A review by beau_reads_books
Our Wives Under the Sea by Julia Armfield

5.0

“—did you know that we all carry the ocean in our bodies, just a little bit? Blood is basically made up of sodium, potassium, calcium—more or less the same as seawater, when you really get down to it. The first things came from the sea, of course, so there’s always going to be a little trace of it in everything, a little trace of salt in the bones.”

Another one I’m kicking myself for waiting so long to pick up. Though, I did finally read this during, not to be pedantic, *excruciating personal circumstances*, “Our Wives” became surprisingly therapeutic at times. A stunning portrayal of the lengths people go, lies we tell ourselves, realities we stow away in our attempts to harness grief and hold desperately to love. Haunting verse, visceral descriptions, dynamic character sets, and a tangible, unraveling dread. This book is real fucking sad. Sometimes books need to be really fucking sad to adequately mirror the harder parts of life. But there was an innate beauty nestled comfortably in Armfield’s prose, making the pain worthwhile. Are we human, or are we Hell? In the end of it all, what matters is how deep we loved.
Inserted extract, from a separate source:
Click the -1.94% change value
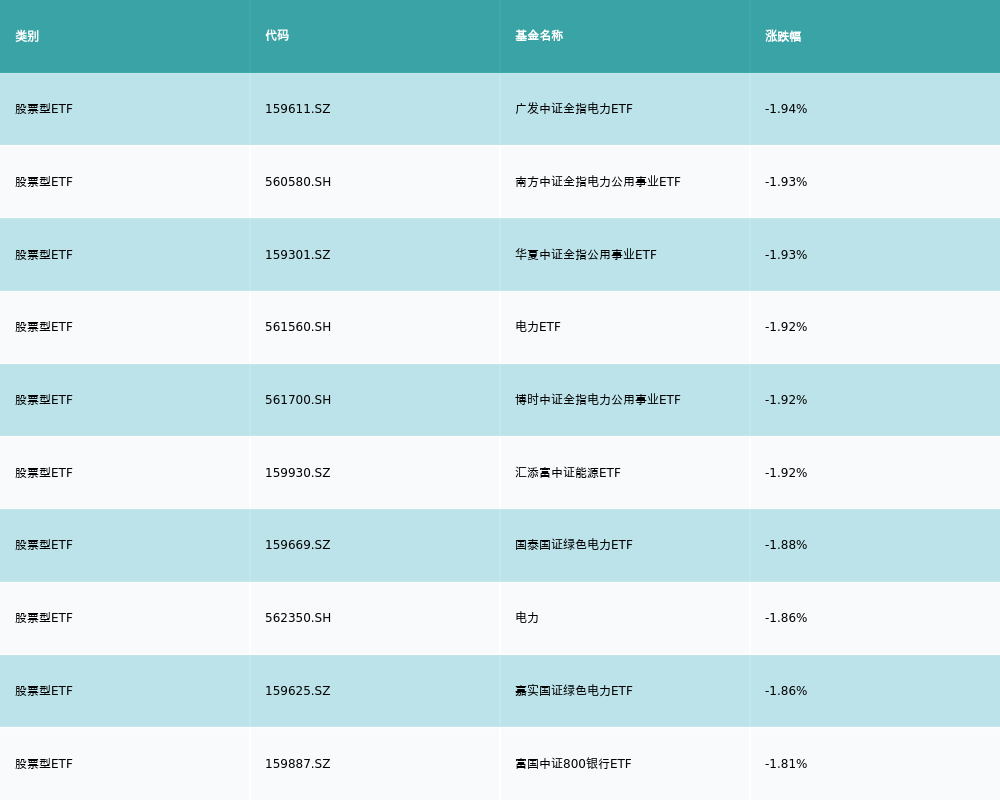The width and height of the screenshot is (1000, 800). [785, 109]
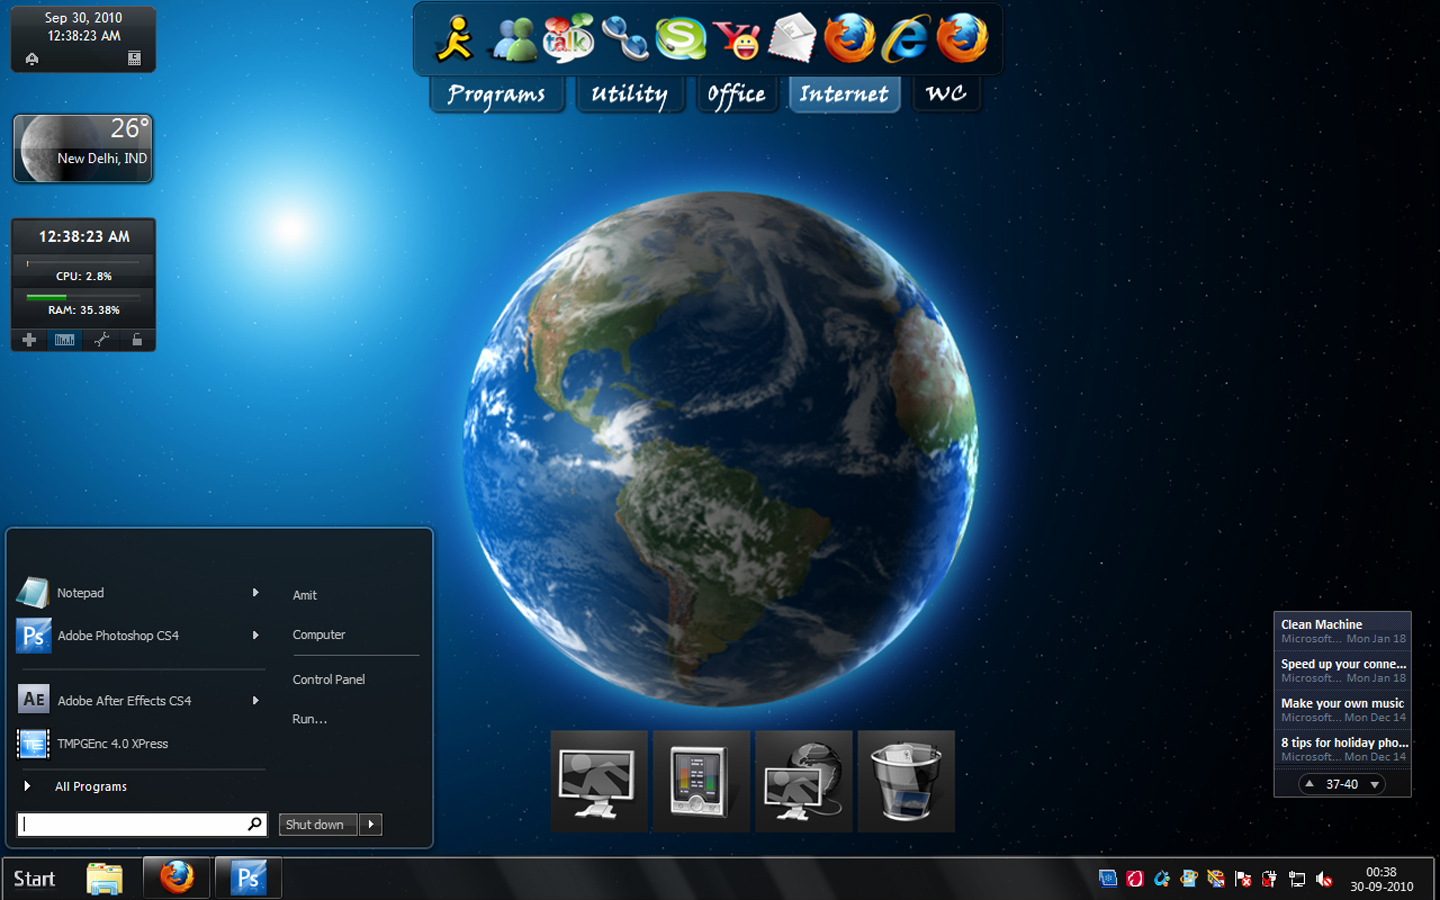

There’s a lot of subtext. If reader perspective driven concepts and conclusions are not fun for you, maybe steer clear of this or, at the very least, give it the credit it’s due: horror is subjective, always has been. While Armfield’s “Wives” is not an “in your face gore-splosion, jump scare, stabby stabby terror bonanza,” it deserves it’s place within the genre for the insidious and (maybe) cosmic-y underbelly. This was a great novel, even if it wasn’t quite what it seemed.

4.5/5 While I’m going to read this again in the future to gain a different understanding as the freshness of my mother’s passing clung to every word, I appreciated the unique brevity it provided me.